▶ _Excerpt provided_
-- start --
CUMMINGS, APPELLANT,
v.
NAZARETH BOROUGH



Appeal from judgment of Court of Common Pleas of Northampton County, Oct. T., 1964, No. 28, in case of Darrel L. Cummings, a minor, by Dorrace Cummings Woodward, his guardian, and Dorrace Cummings Woodward, individually v. Borough of Nazareth, Fred Hahn, Frederick Knecht, Jr. et al.

COUNSEL

Norman Seidel, with him Gus Milides and Herbert Toff, for appellants.

E. Jerome Brose, with him John C. Hambrook, and Brose, Poswistilo & LaBarr, and Fox, Oldt & Hambrook, for appellees.

Bell, C. J., Musmanno, Jones, Eagen, O'Brien and Roberts, JJ. Opinion by Mr. Justice Musmanno. Mr. Justice Cohen took no part in the consideration or decision of this case. Dissenting Opinion by Mr. Chief Justice Bell.

Author: Musmanno

[ 427 Pa. Page 15]

On July 30, 1963, Darrel L. Cummings, 16 1/2 years of age and of excellent health, dived into the

[ 427 Pa. Page 16]

    swimming pool owned, operated and maintained by the Borough of Nazareth. He failed to surface. A swimming companion started in search and found Darrel lying face downward on the floor of the pool. He helped him to a ladder where a lifeguard lifted him to the pavement. Darrel was seriously injured. He suffered a subluxation of the 4th and 5th vertebrae and a fracture of the 6th, which left him a permanent cripple, paralyzed from the chest down, to be imprisoned in a wheel chair for the rest of his life.

Darrel, through his guardian, Mrs. Dorrace Cummings Woodward, and Mrs. Woodward in her own right, brought suit against the Borough of Nazareth, charging it with negligence in the construction and maintenance of the pool. The jury returned a verdict in favor of the minor plaintiff in the sum of $150,000, and in favor of the guardian in the sum of $65,000. The defendant moved for judgment n.o.v., which was granted by the trial court and the plaintiffs have appealed.*fn1

The Nazareth swimming pool, which was built in 1935, measures 200 feet by 100 feet. It is 8 ft. 5 1/2 inches deep in the center and of decreasing depths toward either end into the more shallow areas. One-meter boards (so designated because they are supposed to be one meter above the level of the water) are located on either side of the deeper areas.

Darrel dived from a one-meter board into the depth of water, later ascertained to be 6 ft. 8 7/8 inches deep. Swimming pool experts testified that the water depth, for safety sake, under a one-meter board should measure from 9 to 10 feet. It is obvious, of course, that the deeper the water into which a swimmer dives,

[ 427 Pa. Page 17]

    the less chance there will be that he will hit bottom. The Nazareth pool was encircled by what is known as a scum gutter 1 1/2 inches below the deck of the pool. In well regulated pools, the surface of the water should be more or less level with the scum gutter. On the day of Darrel's accident, the water level was about 5 inches below the scum gutter. Thus, the plaintiffs contended, the meter board, intended to be one meter or 39.37 inches above the water was, in reality, 44.37 inches above the water because of the recession of the water below the scum gutter. This meant Darrel plunged a greater distance before he hit water (incidentally acquiring increased diving momentum) than would have been normal if the water had been level with the scum gutter.
-- end --
▶ _Records provided_
-- start --
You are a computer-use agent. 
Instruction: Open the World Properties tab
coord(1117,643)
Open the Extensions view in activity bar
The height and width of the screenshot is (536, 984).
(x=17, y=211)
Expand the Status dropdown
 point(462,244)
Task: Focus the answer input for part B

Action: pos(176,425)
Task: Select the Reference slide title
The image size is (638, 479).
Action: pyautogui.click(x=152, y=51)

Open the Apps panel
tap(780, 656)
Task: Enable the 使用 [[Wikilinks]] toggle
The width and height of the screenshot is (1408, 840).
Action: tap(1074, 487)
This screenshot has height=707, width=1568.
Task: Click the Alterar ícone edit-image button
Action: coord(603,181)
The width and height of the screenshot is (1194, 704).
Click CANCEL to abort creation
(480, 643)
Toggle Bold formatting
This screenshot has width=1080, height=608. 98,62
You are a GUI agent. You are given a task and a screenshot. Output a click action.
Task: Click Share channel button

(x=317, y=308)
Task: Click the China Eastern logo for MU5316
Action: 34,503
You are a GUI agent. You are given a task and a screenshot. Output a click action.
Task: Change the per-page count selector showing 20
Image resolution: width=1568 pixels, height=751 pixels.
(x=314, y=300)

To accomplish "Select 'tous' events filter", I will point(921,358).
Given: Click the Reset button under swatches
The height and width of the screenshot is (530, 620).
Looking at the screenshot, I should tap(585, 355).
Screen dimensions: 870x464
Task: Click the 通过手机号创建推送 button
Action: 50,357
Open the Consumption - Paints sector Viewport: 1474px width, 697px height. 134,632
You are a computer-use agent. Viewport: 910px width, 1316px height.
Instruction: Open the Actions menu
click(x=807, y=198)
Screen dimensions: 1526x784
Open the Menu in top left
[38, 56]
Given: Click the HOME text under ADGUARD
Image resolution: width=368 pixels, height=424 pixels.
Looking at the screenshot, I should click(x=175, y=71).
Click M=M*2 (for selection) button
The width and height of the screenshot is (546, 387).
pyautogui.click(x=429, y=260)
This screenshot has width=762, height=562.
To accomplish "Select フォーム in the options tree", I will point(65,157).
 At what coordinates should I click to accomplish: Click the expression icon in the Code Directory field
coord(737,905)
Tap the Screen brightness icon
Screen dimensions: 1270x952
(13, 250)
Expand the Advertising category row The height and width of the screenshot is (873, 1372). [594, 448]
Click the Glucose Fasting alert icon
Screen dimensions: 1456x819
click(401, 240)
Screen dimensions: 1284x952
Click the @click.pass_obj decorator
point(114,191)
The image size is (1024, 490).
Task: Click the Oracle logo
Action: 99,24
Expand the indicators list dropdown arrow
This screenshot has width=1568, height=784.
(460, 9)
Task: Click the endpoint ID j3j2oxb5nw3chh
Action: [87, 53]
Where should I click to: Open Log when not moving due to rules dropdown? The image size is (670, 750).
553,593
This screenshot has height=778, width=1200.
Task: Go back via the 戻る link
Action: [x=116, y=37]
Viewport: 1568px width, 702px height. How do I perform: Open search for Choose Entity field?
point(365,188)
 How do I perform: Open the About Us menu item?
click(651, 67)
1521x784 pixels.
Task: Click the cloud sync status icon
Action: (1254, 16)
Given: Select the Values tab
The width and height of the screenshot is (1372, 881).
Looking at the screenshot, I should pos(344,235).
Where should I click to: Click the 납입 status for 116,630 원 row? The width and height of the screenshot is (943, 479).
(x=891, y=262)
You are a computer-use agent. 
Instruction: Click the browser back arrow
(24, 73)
-- end --
▶ _Direction A_
Output the stretch of the court opinion from "The Nazareth swimming" through "the deeper areas.".
▶ _Direction B_
Summarize the court opinion in three sentences.
▶ _Direction C_
Write the next part of the court opinion, picking up after its final sentence.
The lines play no part in this work.

▶ _Written answer A_
The Nazareth swimming pool, which was built in 1935, measures 200 feet by 100 feet. It is 8 ft. 5 1/2 inches deep in the center and of decreasing depths toward either end into the more shallow areas. One-meter boards (so designated because they are supposed to be one meter above the level of the water) are located on either side of the deeper areas.

▶ _Written answer B_
On July 30, 1963, Darrel L. Cummings, 16 1/2 years old, dived from a one-meter board into the Borough of Nazareth's swimming pool, into water later found to be 6 ft. 8 7/8 inches deep, and was left paralyzed from the chest down. He and his guardian sued the borough for negligence in building and maintaining the pool, and the jury awarded $150,000 and $65,000, but the trial court granted judgment n.o.v. and the plaintiffs appealed. Experts testified that the water under such a board should be 9 to 10 feet deep, and the plaintiffs contended that because the water stood about 5 inches below the scum gutter, the board was 44.37 inches above the water instead of 39.37.

▶ _Written answer C_
It might seem that this meticulous dealing in inches and fractions thereof makes of the issue in the case a matter of technical measurement. It is indeed just that differential in inches which could make the difference between safety and serious injury. If Darrel had been able to straighten out from his dive even one inch above the bottom, he might not now be a paraplegic. A miss, it is said, is as good as a mile. However, the margin between safety and danger was more than an inch. It was at least 2 feet 3 inches.

Why didn't the pool owners provide this extra depth, which would offer the swimmers a buffer of water protection? "Among the duties relating to diving which have been imposed by the courts on the proprietors . . . of bathing resorts or swimming pools are the duties to use care to provide . . . water of a reasonably safe depth, free from obstructions, or to warn patrons of the danger in diving . . . of the insufficient depth of, or obstructions in, the water" (48 A.L.R. 2d 104, 129, § 15)*fn2

[ 427 Pa. Page 18]

The lower court, in entering judgment n.o.v., said that a swimming pool is not a dangerous instrumentality and that, therefore, the defendant borough was not charged with the kind of responsibility which goes with a dangerous instrumentality. In this respect, it cited Cooper v. Pittsburgh, 390 Pa. 534, where this Court held that the city defendant was not guilty of negligence because of alleged failure to properly maintain a swing in a public park. The trial court's analogy is hardly apt. To say that a large body of drowning water can be compared to a swing is like saying that a tiger can be compared to a kitten because they are both of the feline family. So far as danger is concerned, there is no more similarity between a swing and a large expanse of water than there is between a bicycle and a bulldozer. Water, as indispensable as it is in the maintenance of life, can be as destructive and all-annihilating as fire. The ocean itself is a graveyard of empires of populations and treasure. Every person who enters into water deeper than his height is in peril of death. To establish this point it is not necessary to refer to the countless drownings which occur in rivers, lakes, ponds, and even bath tubs.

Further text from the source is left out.